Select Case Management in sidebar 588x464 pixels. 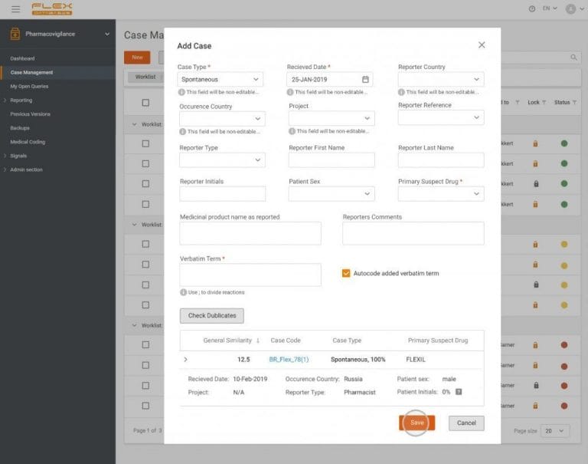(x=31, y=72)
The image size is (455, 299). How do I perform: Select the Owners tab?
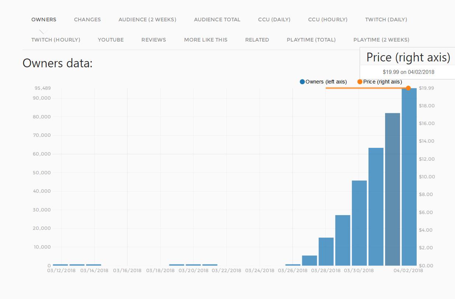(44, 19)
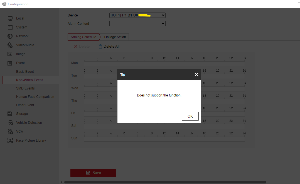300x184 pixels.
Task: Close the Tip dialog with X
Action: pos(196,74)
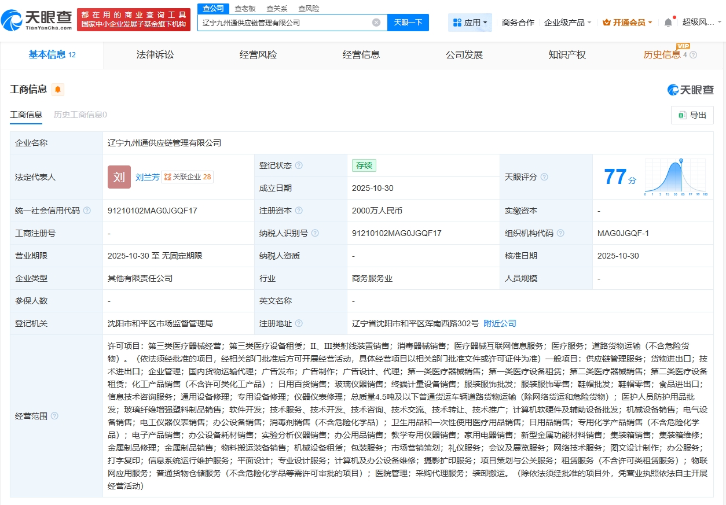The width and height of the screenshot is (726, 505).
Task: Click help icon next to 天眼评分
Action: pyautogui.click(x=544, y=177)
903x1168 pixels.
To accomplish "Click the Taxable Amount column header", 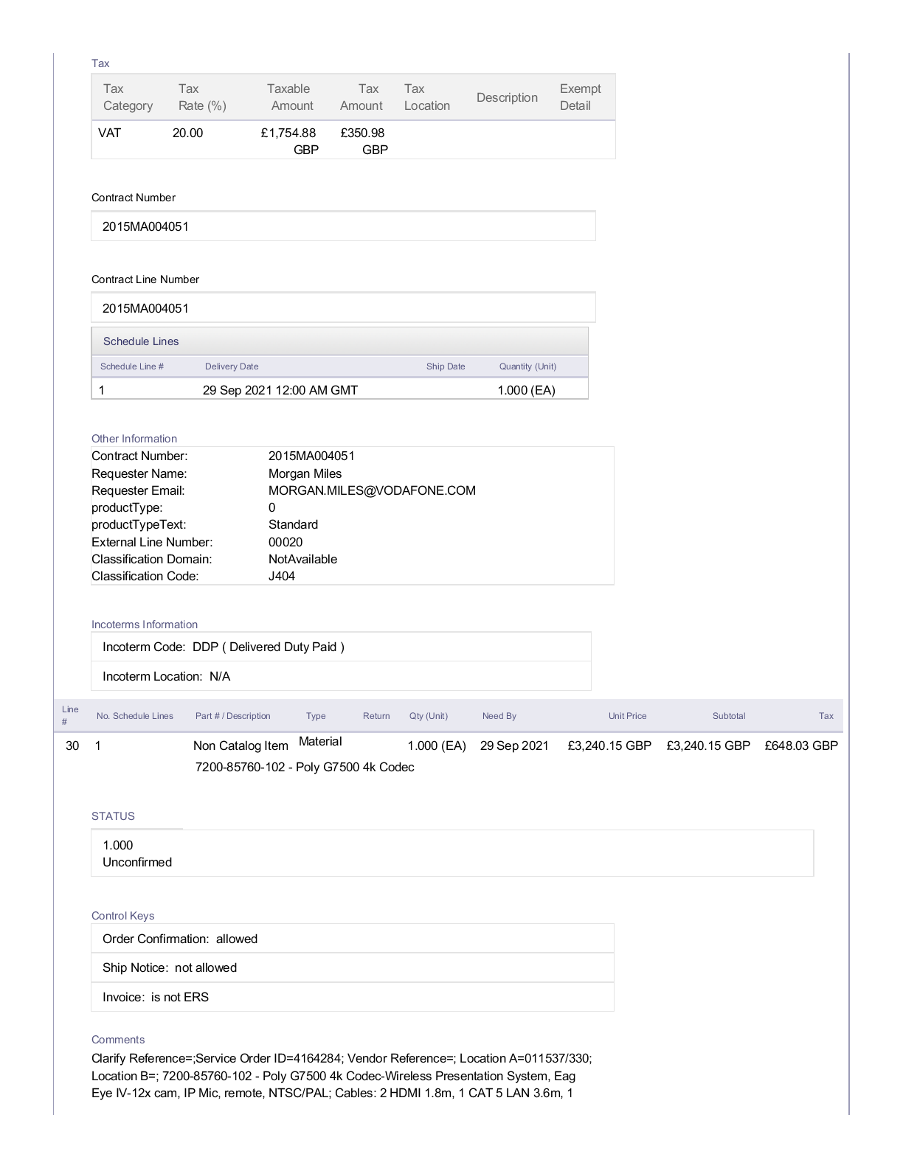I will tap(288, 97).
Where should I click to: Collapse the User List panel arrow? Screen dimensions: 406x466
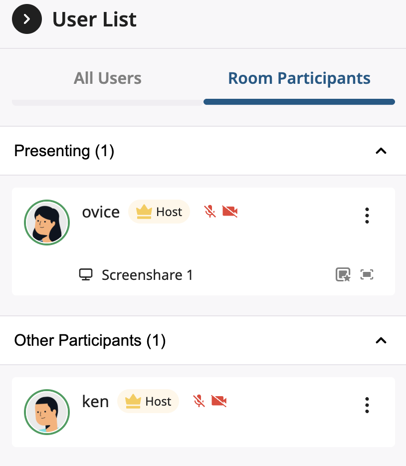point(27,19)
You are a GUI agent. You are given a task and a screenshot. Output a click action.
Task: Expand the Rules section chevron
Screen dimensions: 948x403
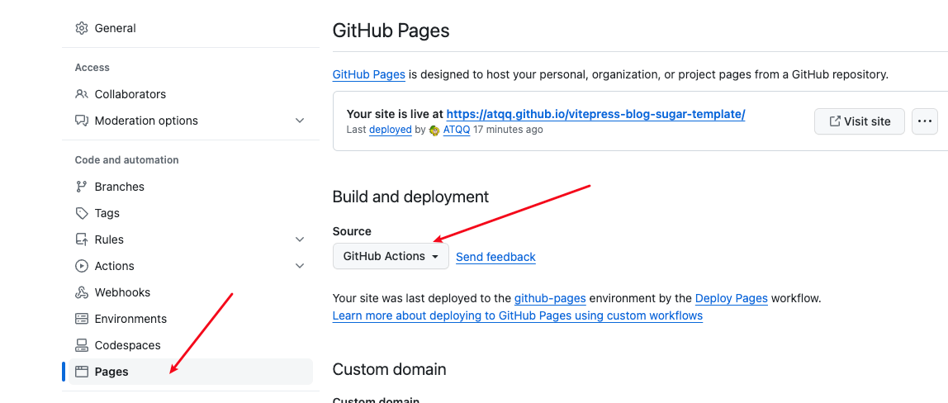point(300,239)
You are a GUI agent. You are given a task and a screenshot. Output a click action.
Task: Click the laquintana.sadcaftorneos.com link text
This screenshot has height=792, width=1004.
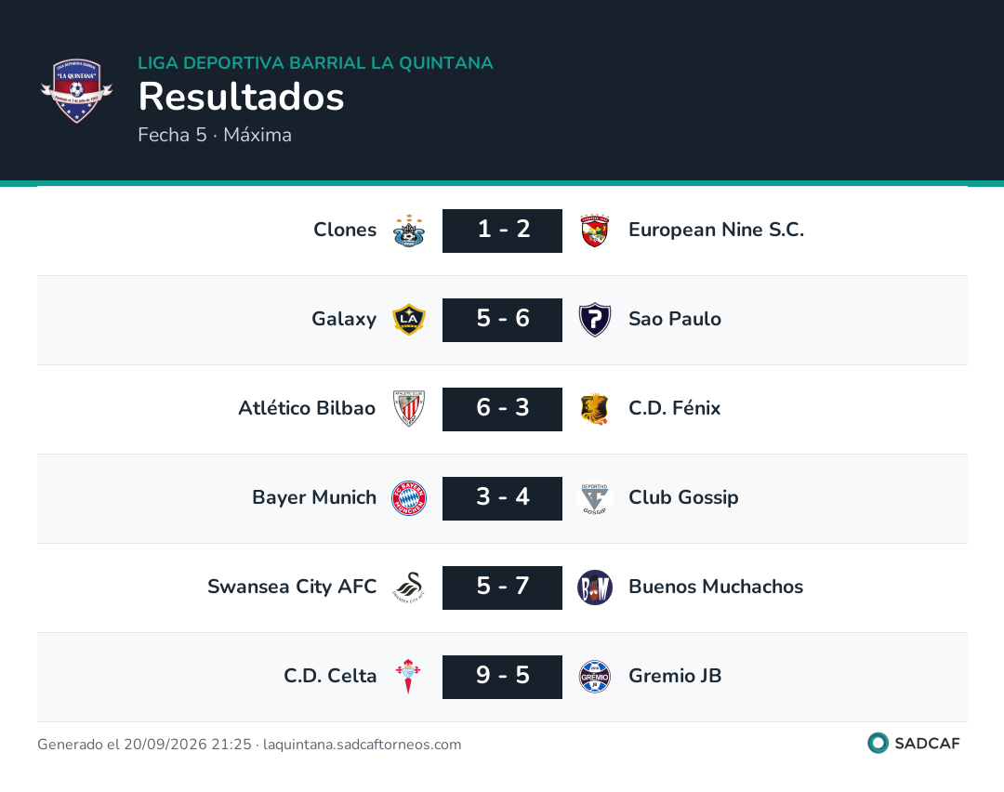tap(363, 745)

---

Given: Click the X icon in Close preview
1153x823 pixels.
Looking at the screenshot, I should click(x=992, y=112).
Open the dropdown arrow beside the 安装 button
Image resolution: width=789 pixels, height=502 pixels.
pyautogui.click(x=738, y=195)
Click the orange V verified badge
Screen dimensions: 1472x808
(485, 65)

---

**YOUR TASK**
From the listing above, restate verbatim the lines running from the one with "Where should I" through the one with "Task: Click the", inclusive, but not the pictures.

**EXERCISE RESULT**
Where should I click to: Collapse the User List panel arrow? Screen dimensions: 406x466
point(27,19)
You are a GUI agent. You are given a task and a screenshot. Output a click action.
Task: Expand the Rules section chevron
Screen dimensions: 948x403
point(300,239)
You are a GUI agent. You are given a task and a screenshot. Output a click action.
Task: Click the laquintana.sadcaftorneos.com link text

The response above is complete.